■ Task brief ■
Set every line of the items below into a single numbered list, leaving out the blank lines.

■ Dataset excerpts ■

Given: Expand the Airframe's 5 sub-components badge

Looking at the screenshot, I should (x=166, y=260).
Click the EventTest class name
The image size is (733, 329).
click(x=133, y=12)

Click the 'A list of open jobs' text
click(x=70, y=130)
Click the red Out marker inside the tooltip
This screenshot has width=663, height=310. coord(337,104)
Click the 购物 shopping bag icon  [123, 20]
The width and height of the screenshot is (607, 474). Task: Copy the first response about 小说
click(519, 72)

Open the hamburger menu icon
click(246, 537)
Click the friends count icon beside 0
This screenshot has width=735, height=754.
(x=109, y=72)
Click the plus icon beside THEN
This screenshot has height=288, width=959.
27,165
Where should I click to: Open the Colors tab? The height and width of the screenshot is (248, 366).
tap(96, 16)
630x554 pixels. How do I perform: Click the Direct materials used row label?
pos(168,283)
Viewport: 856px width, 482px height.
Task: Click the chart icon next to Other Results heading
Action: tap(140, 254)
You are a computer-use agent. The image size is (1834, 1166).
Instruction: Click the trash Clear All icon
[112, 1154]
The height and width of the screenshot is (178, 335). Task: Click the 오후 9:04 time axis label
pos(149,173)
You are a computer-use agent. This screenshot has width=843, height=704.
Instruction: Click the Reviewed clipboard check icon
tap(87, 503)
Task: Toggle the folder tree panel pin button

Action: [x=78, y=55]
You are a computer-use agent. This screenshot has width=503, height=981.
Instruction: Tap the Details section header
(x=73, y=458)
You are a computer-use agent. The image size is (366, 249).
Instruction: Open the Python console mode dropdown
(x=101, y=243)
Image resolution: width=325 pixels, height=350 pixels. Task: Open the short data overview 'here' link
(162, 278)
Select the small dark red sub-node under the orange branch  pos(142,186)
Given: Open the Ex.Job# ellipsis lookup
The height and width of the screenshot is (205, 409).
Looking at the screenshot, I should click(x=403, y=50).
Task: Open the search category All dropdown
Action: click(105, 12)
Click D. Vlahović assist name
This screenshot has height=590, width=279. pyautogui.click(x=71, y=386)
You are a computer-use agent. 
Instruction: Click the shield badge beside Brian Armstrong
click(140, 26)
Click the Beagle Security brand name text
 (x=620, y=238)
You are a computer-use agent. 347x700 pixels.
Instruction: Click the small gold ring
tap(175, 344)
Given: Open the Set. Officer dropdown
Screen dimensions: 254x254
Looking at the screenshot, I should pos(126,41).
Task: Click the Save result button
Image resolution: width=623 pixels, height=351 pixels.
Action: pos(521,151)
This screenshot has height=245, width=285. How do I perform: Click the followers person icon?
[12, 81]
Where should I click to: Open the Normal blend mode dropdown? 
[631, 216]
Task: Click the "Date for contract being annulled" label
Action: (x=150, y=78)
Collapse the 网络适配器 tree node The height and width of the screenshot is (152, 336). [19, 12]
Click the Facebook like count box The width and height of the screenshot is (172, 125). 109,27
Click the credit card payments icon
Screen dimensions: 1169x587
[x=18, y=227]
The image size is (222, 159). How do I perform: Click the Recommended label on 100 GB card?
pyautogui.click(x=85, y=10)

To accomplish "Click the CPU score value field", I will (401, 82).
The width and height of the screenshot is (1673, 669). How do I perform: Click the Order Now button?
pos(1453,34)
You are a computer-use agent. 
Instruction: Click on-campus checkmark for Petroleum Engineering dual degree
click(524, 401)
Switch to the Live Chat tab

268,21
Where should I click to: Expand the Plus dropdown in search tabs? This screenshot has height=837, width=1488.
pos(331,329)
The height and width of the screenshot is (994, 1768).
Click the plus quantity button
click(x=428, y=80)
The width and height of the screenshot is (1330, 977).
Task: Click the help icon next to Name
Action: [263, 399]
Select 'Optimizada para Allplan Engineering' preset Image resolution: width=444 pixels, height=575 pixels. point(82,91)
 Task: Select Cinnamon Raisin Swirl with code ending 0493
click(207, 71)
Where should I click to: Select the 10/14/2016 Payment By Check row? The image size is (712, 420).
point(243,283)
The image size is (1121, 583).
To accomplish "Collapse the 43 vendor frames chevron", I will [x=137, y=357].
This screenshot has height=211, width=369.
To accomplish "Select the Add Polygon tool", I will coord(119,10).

■ Answer to this exercise ■
1. Given: Expand the Airframe's 5 sub-components badge
2. Looking at the screenshot, I should (x=166, y=260).
3. Click the EventTest class name
4. The image size is (733, 329).
5. click(x=133, y=12)
6. Click the 'A list of open jobs' text
7. click(x=70, y=130)
8. Click the red Out marker inside the tooltip
9. This screenshot has width=663, height=310. coord(337,104)
10. Click the 购物 shopping bag icon  [123, 20]
11. The width and height of the screenshot is (607, 474). Task: Copy the first response about 小说
12. click(519, 72)
13. Open the hamburger menu icon
14. click(246, 537)
15. Click the friends count icon beside 0
16. This screenshot has width=735, height=754.
17. (x=109, y=72)
18. Click the plus icon beside THEN
19. This screenshot has height=288, width=959.
20. 27,165
21. Where should I click to: Open the Colors tab? The height and width of the screenshot is (248, 366).
22. tap(96, 16)
23. 630x554 pixels. How do I perform: Click the Direct materials used row label?
24. pos(168,283)
25. Viewport: 856px width, 482px height.
26. Task: Click the chart icon next to Other Results heading
27. Action: tap(140, 254)
28. You are a computer-use agent. The image size is (1834, 1166).
29. Instruction: Click the trash Clear All icon
30. [112, 1154]
31. The height and width of the screenshot is (178, 335). Task: Click the 오후 9:04 time axis label
32. pos(149,173)
33. You are a computer-use agent. This screenshot has width=843, height=704.
34. Instruction: Click the Reviewed clipboard check icon
35. tap(87, 503)
36. Task: Toggle the folder tree panel pin button
37. Action: [x=78, y=55]
38. You are a computer-use agent. This screenshot has width=503, height=981.
39. Instruction: Tap the Details section header
40. (x=73, y=458)
41. You are a computer-use agent. The image size is (366, 249).
42. Instruction: Open the Python console mode dropdown
43. (x=101, y=243)
44. Image resolution: width=325 pixels, height=350 pixels. Task: Open the short data overview 'here' link
45. (162, 278)
46. Select the small dark red sub-node under the orange branch  pos(142,186)
47. Given: Open the Ex.Job# ellipsis lookup
48. The height and width of the screenshot is (205, 409).
49. Looking at the screenshot, I should click(x=403, y=50).
50. Task: Open the search category All dropdown
51. Action: click(105, 12)
52. Click D. Vlahović assist name
53. This screenshot has height=590, width=279. pyautogui.click(x=71, y=386)
54. You are a computer-use agent. 
55. Instruction: Click the shield badge beside Brian Armstrong
56. click(140, 26)
57. Click the Beagle Security brand name text
58.  (x=620, y=238)
59. You are a computer-use agent. 347x700 pixels.
60. Instruction: Click the small gold ring
61. tap(175, 344)
62. Given: Open the Set. Officer dropdown
63. Screen dimensions: 254x254
64. Looking at the screenshot, I should pos(126,41).
65. Task: Click the Save result button
66. Image resolution: width=623 pixels, height=351 pixels.
67. Action: pos(521,151)
68. This screenshot has height=245, width=285. How do I perform: Click the followers person icon?
69. [12, 81]
70. Where should I click to: Open the Normal blend mode dropdown? 
71. [631, 216]
72. Task: Click the "Date for contract being annulled" label
73. Action: (x=150, y=78)
74. Collapse the 网络适配器 tree node The height and width of the screenshot is (152, 336). [19, 12]
75. Click the Facebook like count box The width and height of the screenshot is (172, 125). 109,27
76. Click the credit card payments icon
77. Screen dimensions: 1169x587
78. [x=18, y=227]
79. The image size is (222, 159). How do I perform: Click the Recommended label on 100 GB card?
80. pyautogui.click(x=85, y=10)
81. To accomplish "Click the CPU score value field", I will (401, 82).
82. The width and height of the screenshot is (1673, 669). How do I perform: Click the Order Now button?
83. pos(1453,34)
84. You are a computer-use agent. 
85. Instruction: Click on-campus checkmark for Petroleum Engineering dual degree
86. click(524, 401)
87. Switch to the Live Chat tab
88. 268,21
89. Where should I click to: Expand the Plus dropdown in search tabs? This screenshot has height=837, width=1488.
90. pos(331,329)
91. The height and width of the screenshot is (994, 1768).
92. Click the plus quantity button
93. click(x=428, y=80)
94. The width and height of the screenshot is (1330, 977).
95. Task: Click the help icon next to Name
96. Action: [263, 399]
97. Select 'Optimizada para Allplan Engineering' preset Image resolution: width=444 pixels, height=575 pixels. point(82,91)
98.  Task: Select Cinnamon Raisin Swirl with code ending 0493
99. click(207, 71)
100. Where should I click to: Select the 10/14/2016 Payment By Check row? The image size is (712, 420).
101. point(243,283)
102. The image size is (1121, 583).
103. To accomplish "Collapse the 43 vendor frames chevron", I will [x=137, y=357].
104. This screenshot has height=211, width=369.
105. To accomplish "Select the Add Polygon tool", I will coord(119,10).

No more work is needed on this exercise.